#### PROBLEM TO WORK ON
Return each line of the records below that contains the word "Drawer".

#### INFORMATION PROVIDED
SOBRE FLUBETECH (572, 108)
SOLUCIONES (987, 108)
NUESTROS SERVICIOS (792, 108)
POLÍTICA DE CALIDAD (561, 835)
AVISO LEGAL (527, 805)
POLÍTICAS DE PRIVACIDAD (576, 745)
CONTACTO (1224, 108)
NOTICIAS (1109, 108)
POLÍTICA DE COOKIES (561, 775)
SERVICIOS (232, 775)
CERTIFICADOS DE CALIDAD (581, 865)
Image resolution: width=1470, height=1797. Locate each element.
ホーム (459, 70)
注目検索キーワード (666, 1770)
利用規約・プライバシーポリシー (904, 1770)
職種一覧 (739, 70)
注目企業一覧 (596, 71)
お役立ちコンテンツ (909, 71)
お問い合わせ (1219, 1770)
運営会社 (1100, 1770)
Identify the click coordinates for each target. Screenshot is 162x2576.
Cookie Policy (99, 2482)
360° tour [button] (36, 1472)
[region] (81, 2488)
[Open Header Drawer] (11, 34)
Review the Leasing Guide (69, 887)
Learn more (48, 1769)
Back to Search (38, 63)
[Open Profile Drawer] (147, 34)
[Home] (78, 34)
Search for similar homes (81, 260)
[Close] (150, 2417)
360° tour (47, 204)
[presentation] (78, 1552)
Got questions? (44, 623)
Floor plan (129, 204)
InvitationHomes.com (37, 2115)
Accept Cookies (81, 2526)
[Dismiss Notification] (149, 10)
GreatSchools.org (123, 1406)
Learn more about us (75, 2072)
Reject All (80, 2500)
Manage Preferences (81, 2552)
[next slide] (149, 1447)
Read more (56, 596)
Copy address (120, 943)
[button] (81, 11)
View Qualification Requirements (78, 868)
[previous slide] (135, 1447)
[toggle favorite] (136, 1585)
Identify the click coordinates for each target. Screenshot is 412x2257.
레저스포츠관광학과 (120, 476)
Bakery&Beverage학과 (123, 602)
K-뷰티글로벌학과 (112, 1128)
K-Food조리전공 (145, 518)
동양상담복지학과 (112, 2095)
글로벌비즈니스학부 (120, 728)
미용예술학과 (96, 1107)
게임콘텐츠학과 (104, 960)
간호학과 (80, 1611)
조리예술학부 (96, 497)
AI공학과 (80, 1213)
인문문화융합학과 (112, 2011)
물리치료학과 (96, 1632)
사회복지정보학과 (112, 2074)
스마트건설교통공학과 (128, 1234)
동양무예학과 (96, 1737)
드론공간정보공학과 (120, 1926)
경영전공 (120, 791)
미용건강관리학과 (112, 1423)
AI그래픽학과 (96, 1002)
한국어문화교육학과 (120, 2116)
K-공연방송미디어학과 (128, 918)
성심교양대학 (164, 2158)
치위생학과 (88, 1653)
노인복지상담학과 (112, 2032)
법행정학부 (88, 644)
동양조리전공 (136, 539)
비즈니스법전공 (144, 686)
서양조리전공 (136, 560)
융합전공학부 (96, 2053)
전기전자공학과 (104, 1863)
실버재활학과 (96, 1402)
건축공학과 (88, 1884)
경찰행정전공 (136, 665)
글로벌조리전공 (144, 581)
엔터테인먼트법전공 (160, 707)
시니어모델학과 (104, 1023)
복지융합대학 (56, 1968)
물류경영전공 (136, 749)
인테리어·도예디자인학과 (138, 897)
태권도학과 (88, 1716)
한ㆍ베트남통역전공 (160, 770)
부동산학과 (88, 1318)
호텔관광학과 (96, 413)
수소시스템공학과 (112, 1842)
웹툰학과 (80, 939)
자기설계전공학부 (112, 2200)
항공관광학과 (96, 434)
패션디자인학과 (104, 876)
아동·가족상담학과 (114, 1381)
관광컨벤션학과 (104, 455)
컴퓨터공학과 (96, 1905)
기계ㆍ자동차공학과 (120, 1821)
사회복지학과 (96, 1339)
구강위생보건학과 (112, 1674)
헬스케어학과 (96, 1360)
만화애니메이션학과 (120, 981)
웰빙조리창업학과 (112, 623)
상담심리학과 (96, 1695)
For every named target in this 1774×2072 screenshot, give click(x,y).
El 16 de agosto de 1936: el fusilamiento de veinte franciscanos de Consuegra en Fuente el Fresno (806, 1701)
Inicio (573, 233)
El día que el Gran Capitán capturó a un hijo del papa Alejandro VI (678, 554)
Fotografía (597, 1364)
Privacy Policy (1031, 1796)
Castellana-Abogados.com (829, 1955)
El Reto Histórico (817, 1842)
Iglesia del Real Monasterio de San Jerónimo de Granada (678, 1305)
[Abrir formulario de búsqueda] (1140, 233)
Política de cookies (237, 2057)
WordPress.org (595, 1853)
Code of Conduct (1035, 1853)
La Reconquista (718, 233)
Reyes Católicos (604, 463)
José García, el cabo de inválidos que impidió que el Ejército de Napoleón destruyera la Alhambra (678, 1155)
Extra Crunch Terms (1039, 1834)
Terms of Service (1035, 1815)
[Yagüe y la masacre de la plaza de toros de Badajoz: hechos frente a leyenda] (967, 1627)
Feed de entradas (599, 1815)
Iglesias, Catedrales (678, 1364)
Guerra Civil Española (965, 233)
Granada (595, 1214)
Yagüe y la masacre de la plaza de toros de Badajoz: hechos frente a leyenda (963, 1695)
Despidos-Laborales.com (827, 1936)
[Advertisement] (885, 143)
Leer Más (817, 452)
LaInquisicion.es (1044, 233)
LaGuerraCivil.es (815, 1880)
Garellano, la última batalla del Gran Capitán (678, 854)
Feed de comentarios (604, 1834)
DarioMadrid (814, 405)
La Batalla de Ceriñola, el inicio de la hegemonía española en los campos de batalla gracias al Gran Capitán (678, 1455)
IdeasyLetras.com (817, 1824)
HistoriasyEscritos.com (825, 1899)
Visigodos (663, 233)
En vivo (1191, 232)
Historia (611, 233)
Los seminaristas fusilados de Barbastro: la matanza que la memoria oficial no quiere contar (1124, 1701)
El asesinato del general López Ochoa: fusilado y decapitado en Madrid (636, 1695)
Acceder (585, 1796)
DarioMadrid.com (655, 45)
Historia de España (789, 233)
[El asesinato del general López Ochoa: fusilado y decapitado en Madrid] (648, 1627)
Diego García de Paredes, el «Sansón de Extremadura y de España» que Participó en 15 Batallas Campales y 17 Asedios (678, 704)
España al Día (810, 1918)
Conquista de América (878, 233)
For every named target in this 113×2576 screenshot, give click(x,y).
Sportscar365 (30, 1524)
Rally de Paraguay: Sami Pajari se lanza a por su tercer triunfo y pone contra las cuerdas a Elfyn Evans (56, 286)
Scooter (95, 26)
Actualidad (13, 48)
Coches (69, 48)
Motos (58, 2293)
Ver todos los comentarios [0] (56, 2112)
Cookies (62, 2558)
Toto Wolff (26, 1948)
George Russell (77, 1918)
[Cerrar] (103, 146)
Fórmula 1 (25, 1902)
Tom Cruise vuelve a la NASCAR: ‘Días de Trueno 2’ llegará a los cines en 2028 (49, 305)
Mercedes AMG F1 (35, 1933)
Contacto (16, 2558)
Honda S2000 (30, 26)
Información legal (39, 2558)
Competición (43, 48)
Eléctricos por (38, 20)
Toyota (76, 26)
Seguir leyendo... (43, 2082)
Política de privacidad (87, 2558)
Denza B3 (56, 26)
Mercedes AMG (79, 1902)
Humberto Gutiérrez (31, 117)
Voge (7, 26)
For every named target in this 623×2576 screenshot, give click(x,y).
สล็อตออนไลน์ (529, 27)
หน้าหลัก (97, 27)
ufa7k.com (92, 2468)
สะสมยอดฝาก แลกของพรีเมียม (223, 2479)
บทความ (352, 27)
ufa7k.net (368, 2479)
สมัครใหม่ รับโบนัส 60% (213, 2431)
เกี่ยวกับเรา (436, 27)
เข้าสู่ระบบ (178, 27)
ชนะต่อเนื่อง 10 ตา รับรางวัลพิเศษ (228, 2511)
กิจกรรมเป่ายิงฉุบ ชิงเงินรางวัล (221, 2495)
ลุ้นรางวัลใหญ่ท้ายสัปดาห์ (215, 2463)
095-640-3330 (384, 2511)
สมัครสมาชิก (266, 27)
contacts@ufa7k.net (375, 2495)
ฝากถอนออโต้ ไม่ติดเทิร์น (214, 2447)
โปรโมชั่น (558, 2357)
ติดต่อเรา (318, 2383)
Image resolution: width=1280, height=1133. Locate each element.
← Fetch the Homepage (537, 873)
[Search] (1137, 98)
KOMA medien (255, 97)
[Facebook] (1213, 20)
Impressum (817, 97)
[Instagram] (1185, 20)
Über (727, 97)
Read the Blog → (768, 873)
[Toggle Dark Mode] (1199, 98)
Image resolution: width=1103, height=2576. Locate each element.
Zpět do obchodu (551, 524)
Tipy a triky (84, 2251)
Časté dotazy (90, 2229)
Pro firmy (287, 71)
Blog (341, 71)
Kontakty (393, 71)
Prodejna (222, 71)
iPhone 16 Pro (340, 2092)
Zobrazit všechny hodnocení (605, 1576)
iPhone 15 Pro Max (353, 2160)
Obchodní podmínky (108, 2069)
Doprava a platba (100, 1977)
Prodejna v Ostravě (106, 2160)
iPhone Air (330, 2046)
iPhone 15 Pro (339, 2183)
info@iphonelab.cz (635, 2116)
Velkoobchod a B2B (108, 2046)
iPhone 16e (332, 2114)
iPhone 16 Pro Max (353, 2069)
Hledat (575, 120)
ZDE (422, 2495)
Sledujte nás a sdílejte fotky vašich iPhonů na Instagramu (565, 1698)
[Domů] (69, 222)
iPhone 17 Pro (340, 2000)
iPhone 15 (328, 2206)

#### RESULT OF THIS TASK
[Open Header Drawer] (11, 34)
[Open Profile Drawer] (147, 34)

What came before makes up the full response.